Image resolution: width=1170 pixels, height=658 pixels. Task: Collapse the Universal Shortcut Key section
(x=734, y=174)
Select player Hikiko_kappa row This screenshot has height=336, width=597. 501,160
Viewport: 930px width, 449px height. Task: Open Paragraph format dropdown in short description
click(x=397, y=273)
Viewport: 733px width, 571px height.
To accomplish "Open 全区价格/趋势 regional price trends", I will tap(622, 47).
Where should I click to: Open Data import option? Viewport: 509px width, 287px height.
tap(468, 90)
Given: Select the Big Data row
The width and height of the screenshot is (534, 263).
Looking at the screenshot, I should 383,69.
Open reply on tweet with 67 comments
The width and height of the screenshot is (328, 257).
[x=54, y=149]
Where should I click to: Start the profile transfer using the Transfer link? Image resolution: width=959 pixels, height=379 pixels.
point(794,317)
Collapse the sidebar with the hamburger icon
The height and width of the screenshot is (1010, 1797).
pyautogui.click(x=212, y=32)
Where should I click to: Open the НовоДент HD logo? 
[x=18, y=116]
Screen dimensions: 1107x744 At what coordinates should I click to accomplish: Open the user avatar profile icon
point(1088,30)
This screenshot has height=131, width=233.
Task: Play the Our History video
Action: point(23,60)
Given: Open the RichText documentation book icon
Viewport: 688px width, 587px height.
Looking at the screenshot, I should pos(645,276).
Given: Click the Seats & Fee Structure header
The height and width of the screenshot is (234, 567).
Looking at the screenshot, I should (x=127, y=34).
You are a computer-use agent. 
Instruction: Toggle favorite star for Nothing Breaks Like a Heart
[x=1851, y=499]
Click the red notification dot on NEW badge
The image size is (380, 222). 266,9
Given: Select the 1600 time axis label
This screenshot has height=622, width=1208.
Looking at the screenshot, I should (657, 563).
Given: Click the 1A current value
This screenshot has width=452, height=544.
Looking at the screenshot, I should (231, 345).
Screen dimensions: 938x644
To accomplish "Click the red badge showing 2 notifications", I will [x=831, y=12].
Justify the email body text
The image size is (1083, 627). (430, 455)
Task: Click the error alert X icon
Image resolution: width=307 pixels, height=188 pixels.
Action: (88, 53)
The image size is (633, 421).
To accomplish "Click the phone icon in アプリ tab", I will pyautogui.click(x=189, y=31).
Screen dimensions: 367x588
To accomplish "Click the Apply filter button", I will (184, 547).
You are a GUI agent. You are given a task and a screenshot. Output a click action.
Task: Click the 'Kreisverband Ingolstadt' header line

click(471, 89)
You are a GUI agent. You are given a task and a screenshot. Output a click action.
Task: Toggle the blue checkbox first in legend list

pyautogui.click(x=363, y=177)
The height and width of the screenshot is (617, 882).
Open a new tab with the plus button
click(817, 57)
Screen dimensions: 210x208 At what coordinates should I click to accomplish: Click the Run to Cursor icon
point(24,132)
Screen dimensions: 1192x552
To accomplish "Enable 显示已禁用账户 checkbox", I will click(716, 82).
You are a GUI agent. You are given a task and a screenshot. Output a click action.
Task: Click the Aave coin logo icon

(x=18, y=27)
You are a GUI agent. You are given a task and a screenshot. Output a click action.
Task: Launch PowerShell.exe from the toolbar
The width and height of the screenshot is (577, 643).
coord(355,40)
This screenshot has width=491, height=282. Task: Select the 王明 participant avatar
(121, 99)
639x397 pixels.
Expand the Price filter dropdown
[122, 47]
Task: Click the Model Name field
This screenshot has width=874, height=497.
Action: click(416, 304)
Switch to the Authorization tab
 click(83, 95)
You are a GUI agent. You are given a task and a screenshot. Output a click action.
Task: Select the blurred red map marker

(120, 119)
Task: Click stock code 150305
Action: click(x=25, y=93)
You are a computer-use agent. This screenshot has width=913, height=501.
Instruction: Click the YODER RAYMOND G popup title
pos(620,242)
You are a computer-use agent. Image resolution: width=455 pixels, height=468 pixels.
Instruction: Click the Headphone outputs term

..............................

▸ **TASK DETAILS**
Copy exactly the lines from the one with "Task: Click the 'Kreisverband" through the last line of the material, keeping both ends.

▸ **THE COMPLETED TASK**
Task: Click the 'Kreisverband Ingolstadt' header line

click(471, 89)
You are a GUI agent. You are given a task and a screenshot. Output a click action.
Task: Toggle the blue checkbox first in legend list

pyautogui.click(x=363, y=177)
The height and width of the screenshot is (617, 882).
Open a new tab with the plus button
click(817, 57)
Screen dimensions: 210x208 At what coordinates should I click to accomplish: Click the Run to Cursor icon
point(24,132)
Screen dimensions: 1192x552
To accomplish "Enable 显示已禁用账户 checkbox", I will click(716, 82).
You are a GUI agent. You are given a task and a screenshot. Output a click action.
Task: Click the Aave coin logo icon

(x=18, y=27)
You are a GUI agent. You are given a task and a screenshot. Output a click action.
Task: Launch PowerShell.exe from the toolbar
The width and height of the screenshot is (577, 643).
coord(355,40)
This screenshot has width=491, height=282. Task: Select the 王明 participant avatar
(121, 99)
639x397 pixels.
Expand the Price filter dropdown
[122, 47]
Task: Click the Model Name field
This screenshot has width=874, height=497.
Action: click(416, 304)
Switch to the Authorization tab
 click(83, 95)
You are a GUI agent. You are given a task and a screenshot. Output a click action.
Task: Select the blurred red map marker

(120, 119)
Task: Click stock code 150305
Action: click(x=25, y=93)
You are a computer-use agent. This screenshot has width=913, height=501.
Instruction: Click the YODER RAYMOND G popup title
pos(620,242)
You are a computer-use agent. Image resolution: width=455 pixels, height=468 pixels.
Instruction: Click the Headphone outputs term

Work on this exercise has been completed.